Doug showed us his brewery and we saw many an interesting item that will soon be served to the lucky patrons at FSB. Two casks held highly hopped creations that were spiced with two different herbs. One was spiced with Astragula (i guess this is a root with some medicinal qualities)and the other with Angel-something or other. I do remember Doug say that he added hop additions every two minutes until he passed out, or something like that...Here's one of the firkins:
The food was interesting bar fare accentuated with such rare gems as Scotch Eggs, sauerkraut balls (check the menu)and pierogis. I didn't hear a bad comment from any of the ten diners there that night. In fact, while food was being eaten I didn't hear anything! Below is a pic of my pizza, Imperial IPA and Scotch Eggs on the right. YUM!
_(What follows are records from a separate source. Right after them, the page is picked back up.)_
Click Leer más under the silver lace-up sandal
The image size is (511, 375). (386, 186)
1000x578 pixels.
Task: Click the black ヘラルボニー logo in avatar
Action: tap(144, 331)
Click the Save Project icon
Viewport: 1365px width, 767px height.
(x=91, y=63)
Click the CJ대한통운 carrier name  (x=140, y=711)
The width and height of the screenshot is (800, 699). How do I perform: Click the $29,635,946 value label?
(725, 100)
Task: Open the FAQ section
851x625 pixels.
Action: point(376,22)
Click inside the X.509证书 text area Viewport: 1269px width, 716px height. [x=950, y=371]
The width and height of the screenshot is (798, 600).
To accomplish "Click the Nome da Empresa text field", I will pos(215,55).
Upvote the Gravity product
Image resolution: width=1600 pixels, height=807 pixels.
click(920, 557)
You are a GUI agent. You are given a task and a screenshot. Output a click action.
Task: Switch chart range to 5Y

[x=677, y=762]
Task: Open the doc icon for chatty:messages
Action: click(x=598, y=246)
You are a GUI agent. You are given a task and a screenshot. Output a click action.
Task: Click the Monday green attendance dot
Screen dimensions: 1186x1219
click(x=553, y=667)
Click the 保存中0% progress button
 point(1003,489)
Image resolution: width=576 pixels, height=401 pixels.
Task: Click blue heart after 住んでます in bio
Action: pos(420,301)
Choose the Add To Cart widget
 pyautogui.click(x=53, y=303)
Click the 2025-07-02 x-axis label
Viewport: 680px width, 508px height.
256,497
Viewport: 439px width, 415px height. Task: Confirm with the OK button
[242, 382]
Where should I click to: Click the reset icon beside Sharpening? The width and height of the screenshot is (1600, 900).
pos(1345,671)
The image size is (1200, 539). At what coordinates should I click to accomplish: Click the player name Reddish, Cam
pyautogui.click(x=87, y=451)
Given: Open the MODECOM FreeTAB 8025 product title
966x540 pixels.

In short, good people, great service, great beer and a very nice location made this one of my favorite brewpubs to visit. If you are in the neighborhood, you MUST stop in! Check out Doug's Wall of Foam, if you do. It's a wall of posters created for the beers he makes. Very unique and creative.
The craft beer scene is certainly alive, here in Michigan! This is just one great example!